What you will do: Find the lines below that contain "Lonewolf" and tally them. Return only the total.

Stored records
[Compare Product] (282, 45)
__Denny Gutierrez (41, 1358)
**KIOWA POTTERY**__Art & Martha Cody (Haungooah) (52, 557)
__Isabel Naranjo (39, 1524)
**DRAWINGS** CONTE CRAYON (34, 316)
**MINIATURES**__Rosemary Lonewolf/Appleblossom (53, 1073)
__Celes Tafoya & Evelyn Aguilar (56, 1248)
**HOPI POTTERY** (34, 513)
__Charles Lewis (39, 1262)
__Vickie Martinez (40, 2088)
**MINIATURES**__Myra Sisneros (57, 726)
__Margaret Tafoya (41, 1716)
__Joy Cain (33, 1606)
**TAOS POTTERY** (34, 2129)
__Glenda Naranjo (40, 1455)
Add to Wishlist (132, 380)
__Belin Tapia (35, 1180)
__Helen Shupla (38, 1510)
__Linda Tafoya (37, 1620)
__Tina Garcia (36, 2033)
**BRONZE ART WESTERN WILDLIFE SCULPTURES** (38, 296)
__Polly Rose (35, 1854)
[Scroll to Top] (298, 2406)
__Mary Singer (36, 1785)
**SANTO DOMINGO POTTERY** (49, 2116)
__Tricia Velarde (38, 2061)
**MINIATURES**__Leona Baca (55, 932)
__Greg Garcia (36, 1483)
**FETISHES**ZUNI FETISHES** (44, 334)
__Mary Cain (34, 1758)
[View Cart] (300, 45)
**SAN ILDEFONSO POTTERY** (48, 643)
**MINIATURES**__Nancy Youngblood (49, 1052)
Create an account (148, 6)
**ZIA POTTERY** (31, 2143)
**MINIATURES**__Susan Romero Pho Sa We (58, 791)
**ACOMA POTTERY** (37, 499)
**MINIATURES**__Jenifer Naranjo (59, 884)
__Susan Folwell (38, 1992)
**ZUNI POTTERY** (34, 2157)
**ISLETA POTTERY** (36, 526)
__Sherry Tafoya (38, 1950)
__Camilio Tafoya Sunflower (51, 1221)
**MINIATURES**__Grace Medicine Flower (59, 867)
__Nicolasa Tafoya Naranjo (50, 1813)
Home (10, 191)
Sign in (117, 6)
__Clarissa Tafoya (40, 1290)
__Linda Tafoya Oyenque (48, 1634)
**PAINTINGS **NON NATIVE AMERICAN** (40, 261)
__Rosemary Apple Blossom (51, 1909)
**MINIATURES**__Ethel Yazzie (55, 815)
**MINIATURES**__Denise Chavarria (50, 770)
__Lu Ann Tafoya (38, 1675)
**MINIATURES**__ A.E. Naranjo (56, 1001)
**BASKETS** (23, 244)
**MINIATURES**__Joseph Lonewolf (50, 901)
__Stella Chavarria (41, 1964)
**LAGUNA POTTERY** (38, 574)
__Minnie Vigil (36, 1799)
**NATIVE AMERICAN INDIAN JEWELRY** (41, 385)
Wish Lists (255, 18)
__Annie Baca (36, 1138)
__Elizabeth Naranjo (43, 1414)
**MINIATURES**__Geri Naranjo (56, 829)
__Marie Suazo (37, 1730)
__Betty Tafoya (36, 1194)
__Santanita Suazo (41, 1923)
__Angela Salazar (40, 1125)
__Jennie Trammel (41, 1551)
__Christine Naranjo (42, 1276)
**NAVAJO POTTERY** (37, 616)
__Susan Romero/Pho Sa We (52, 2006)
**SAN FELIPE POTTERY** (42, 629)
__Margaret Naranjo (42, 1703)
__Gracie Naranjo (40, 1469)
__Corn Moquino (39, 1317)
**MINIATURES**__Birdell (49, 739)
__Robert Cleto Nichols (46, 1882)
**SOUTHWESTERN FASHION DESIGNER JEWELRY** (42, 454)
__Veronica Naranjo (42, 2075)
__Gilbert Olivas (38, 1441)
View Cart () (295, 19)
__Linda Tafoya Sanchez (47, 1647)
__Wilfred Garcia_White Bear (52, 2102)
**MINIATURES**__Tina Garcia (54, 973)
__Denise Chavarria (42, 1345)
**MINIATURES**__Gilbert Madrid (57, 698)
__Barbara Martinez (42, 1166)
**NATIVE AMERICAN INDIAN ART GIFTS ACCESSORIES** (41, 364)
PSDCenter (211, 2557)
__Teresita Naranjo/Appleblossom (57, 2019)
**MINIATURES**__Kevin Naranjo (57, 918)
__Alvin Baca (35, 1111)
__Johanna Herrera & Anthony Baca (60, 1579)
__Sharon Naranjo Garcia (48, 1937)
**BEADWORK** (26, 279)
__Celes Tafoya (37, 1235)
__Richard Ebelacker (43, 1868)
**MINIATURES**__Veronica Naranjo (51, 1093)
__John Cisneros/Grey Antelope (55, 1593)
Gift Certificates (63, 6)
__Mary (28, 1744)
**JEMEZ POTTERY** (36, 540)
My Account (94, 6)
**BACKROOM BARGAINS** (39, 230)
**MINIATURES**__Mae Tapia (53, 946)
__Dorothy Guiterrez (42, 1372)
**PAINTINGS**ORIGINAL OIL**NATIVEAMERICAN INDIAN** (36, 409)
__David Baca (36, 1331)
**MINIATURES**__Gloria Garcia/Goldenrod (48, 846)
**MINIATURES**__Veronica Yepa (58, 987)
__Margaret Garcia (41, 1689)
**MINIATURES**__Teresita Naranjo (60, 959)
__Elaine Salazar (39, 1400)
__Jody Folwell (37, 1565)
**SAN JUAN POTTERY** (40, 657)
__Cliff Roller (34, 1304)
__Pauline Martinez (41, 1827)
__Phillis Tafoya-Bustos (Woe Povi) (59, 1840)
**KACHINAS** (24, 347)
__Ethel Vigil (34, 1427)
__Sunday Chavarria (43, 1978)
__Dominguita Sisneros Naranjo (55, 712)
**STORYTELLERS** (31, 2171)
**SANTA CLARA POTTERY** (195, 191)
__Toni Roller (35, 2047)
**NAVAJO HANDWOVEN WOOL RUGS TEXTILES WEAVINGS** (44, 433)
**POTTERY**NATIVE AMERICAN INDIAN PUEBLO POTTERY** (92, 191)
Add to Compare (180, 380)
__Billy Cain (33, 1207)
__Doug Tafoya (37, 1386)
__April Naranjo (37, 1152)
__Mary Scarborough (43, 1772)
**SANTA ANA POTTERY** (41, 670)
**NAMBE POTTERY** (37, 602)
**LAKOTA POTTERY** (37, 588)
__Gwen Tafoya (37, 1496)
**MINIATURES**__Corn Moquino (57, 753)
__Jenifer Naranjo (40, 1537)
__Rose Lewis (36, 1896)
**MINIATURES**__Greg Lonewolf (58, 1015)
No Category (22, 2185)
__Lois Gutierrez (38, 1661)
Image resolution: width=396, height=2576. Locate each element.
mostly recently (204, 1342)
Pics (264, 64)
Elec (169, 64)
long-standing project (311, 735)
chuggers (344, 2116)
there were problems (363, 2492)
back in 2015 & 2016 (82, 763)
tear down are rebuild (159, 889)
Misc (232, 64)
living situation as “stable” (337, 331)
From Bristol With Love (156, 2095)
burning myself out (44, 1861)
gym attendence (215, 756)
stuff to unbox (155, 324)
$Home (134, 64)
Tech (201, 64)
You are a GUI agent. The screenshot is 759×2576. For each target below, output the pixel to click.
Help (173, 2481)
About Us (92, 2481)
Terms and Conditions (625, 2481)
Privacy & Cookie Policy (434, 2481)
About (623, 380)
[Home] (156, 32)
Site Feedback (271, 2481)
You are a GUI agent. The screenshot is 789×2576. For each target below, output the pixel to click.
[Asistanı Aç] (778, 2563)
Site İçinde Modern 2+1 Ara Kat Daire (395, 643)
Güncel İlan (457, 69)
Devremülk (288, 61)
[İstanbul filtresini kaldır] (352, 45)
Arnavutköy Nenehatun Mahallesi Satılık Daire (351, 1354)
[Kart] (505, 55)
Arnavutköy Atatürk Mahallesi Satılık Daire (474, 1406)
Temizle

Task output: 3